За эти месяцы я прочитал (или перечитал) около ста пятидесяти поэтических книг, многочисленные антологии и альманахи (два «Скопуса», две «Саламандры», «Иерусалимский поэтический альманах», «Литературный Иерусалим», «Свет двуединый», «Симург», «Антологию: Двоеточие:», различные региональные альманахи) и, разумеется, израильские русскоязычные журналы: сто двадцать номеров журнала «22» (теперь их уже сто сорок), «Алеф», «Время и мы», «Обитаемый остров», «Зеркало», «ИО», «Двоеточие», «Солнечное сплетение», «Иерусалимский журнал». Результатом стала антология израильской русскоязычной поэзии, включающая произведения более чем сорока поэтов. Слово «антология» следует подчеркнуть: речь идет не об альманахе, созданном группой единомышленников и основанном на единых эстетических критериях, а именно об антологии, разнородной, многоцветной, обращенной к истории. В значительной степени она была построена по принципу Ноева ковчега. По мере возможности я старался сохранить равновесие между различными поэтическими группами, между поэтами, исповедующими диаметрально противоположные эстетические взгляды. В то же время из стихов этих поэтов я выбирал тексты в наибольшей степени мне близкие и приближающиеся к тому, что мне кажется целью и сущностью поэтической речи. Иначе говоря, окончательный текст антологии является компромиссом между требованиями исторической объективности и моими собственными литературными вкусами. Довольно часто я включал в антологию тексты, которые я не включил бы в «свой» альманах, столь же часто я не включал в нее тех или иных поэтов не потому, что считал их значительно хуже включенных, а просто потому, что «такие» поэты у меня уже были.

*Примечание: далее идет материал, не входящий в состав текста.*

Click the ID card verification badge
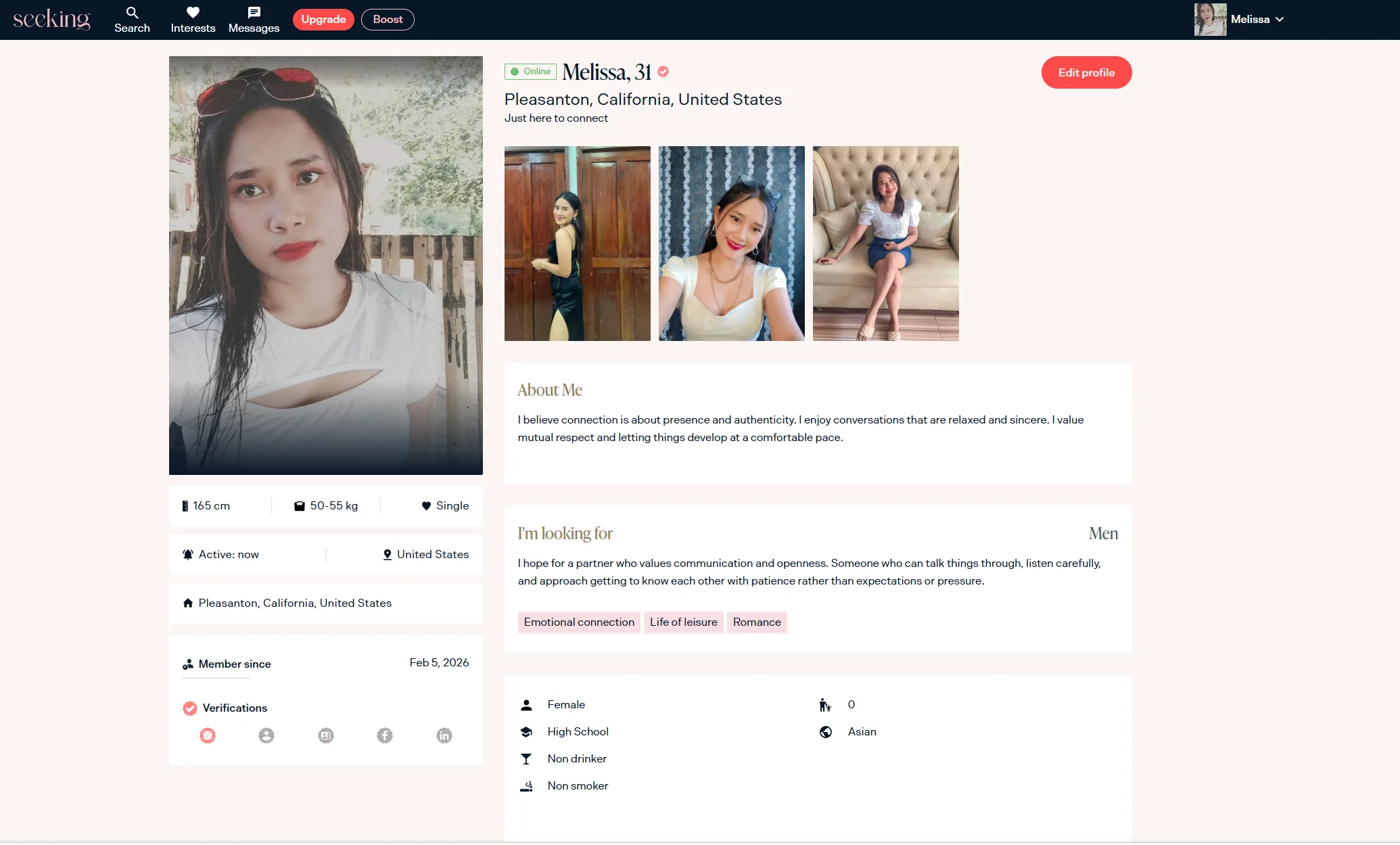The image size is (1400, 845). [x=326, y=735]
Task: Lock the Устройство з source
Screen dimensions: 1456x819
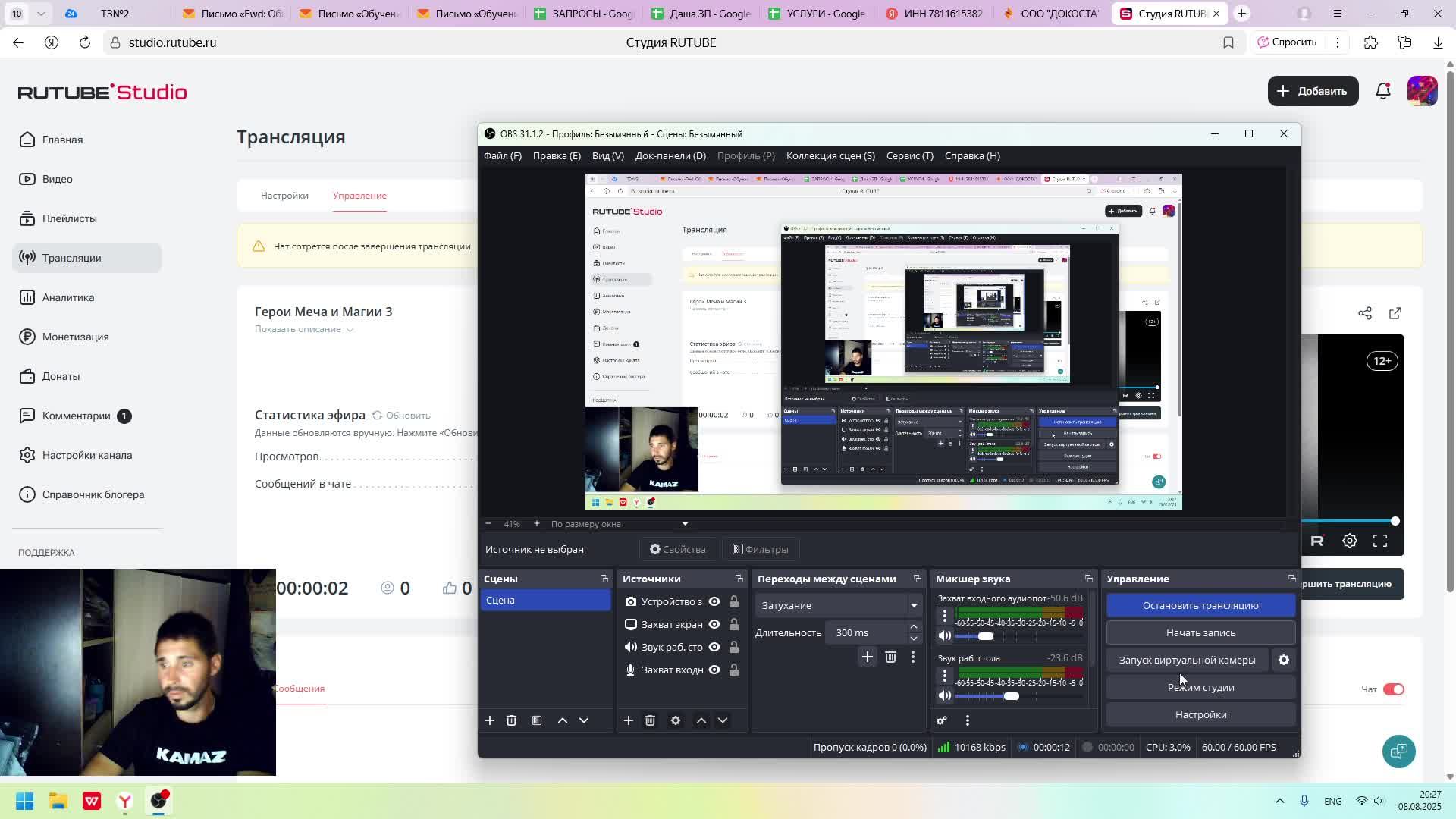Action: coord(733,601)
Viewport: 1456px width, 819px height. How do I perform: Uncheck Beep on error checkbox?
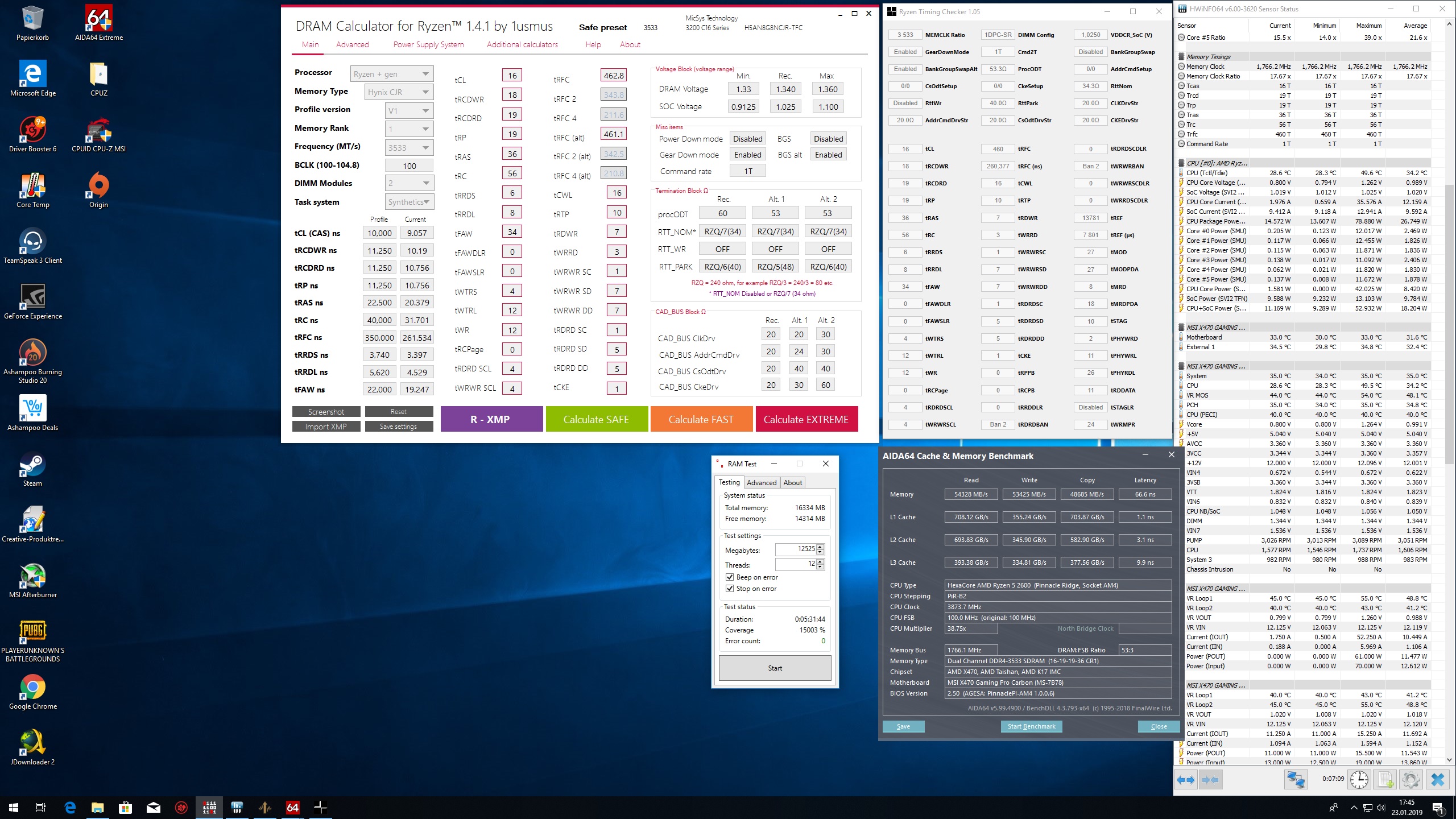click(x=730, y=577)
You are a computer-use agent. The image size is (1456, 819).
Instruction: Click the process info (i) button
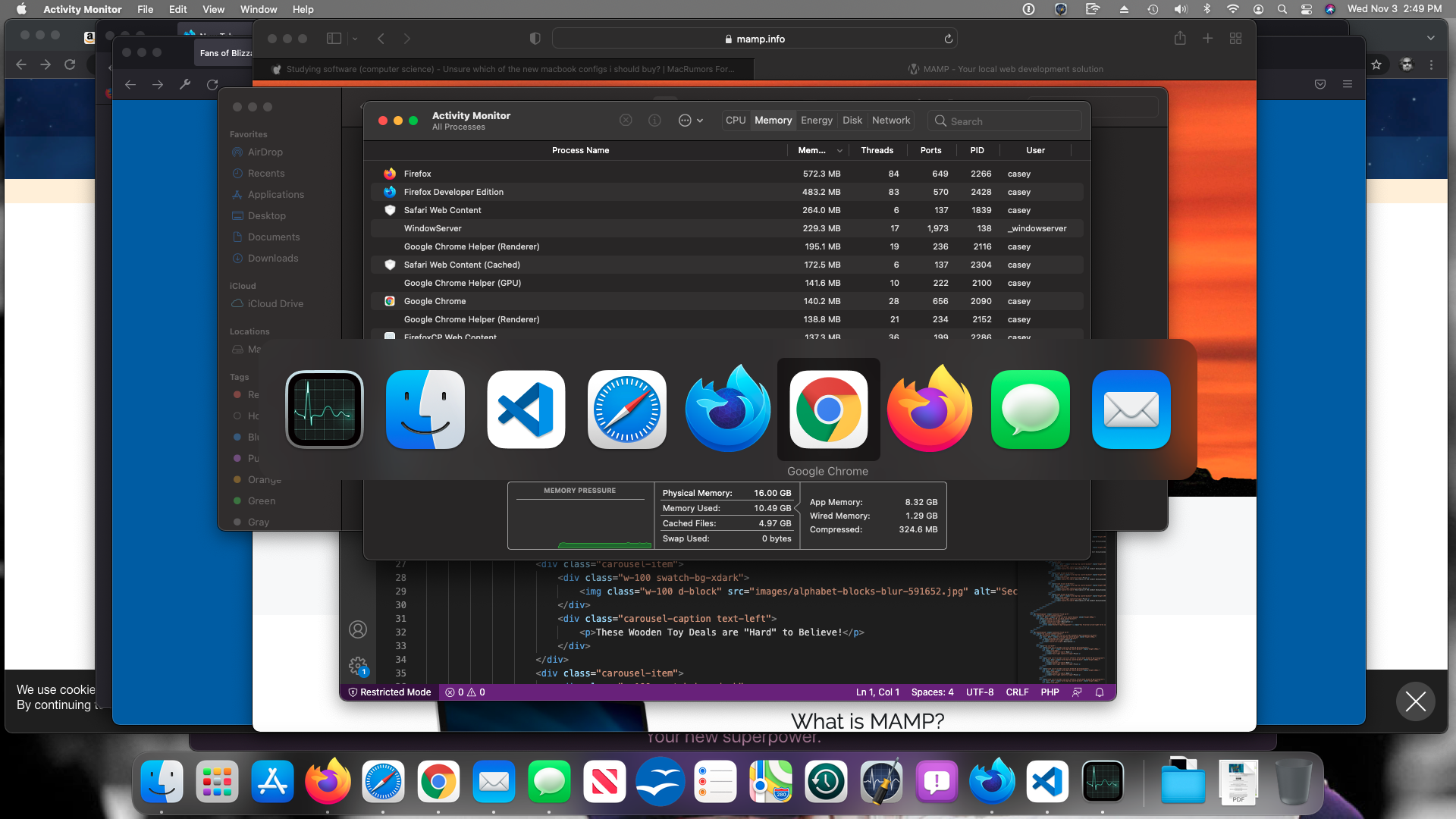pyautogui.click(x=654, y=121)
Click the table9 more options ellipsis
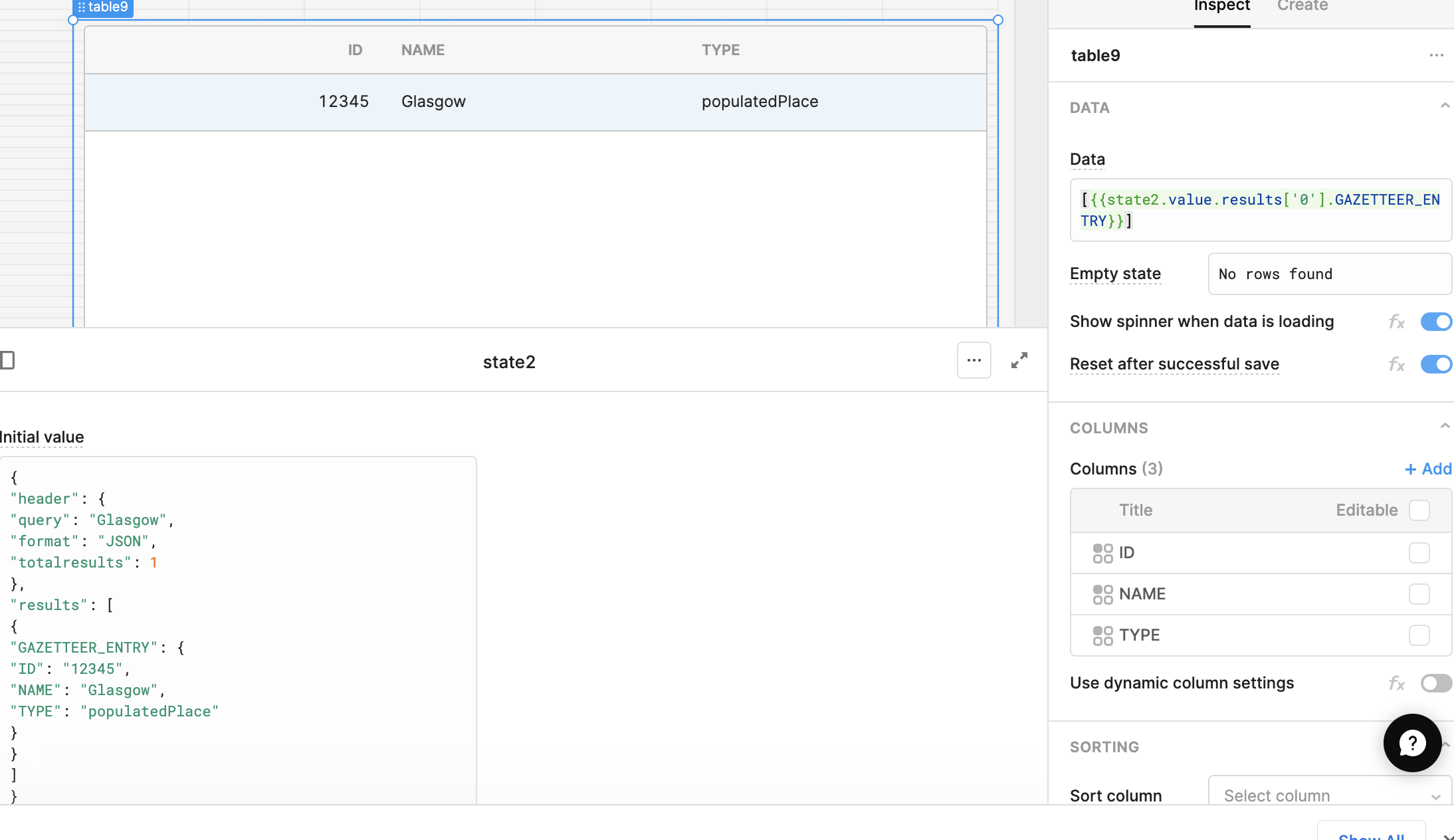Viewport: 1454px width, 840px height. (x=1436, y=56)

Антология является чем-то вроде коллективного портрета (включая и мое лицо) на фоне Израиля. И поэтому, как составитель, я стремился создать необходимые условия, которые бы позволили рассмотреть лицо на этом портрете: лобные кости, надбровные дуги, строение челюсти, форму губ, цвет кожи. Сущностное и случайное, то, что видел Пруст, и то, чем интересовался доктор Мортимер. Последнего мне бы хотелось процитировать. «Вы меня чрезвычайно интересуете, мистер Холмс. Я никак не ожидал, что у вас такой удлиненный череп и так сильно развиты надбровные дуги. Разрешите мне прощупать ваш теменной шов. Слепок с вашего черепа, сэр, мог бы служить украшением любого антропологического музея до тех пор, пока не удастся получить оригинал». Впрочем, недостатком демонстрации оригинала является тот факт, что его владелец уже никогда не сможет увидеть свой череп, сколь бы замечательным он ни был. В данном же случае каждый изображенный на портрете сможет вглядеться и в остальные лица.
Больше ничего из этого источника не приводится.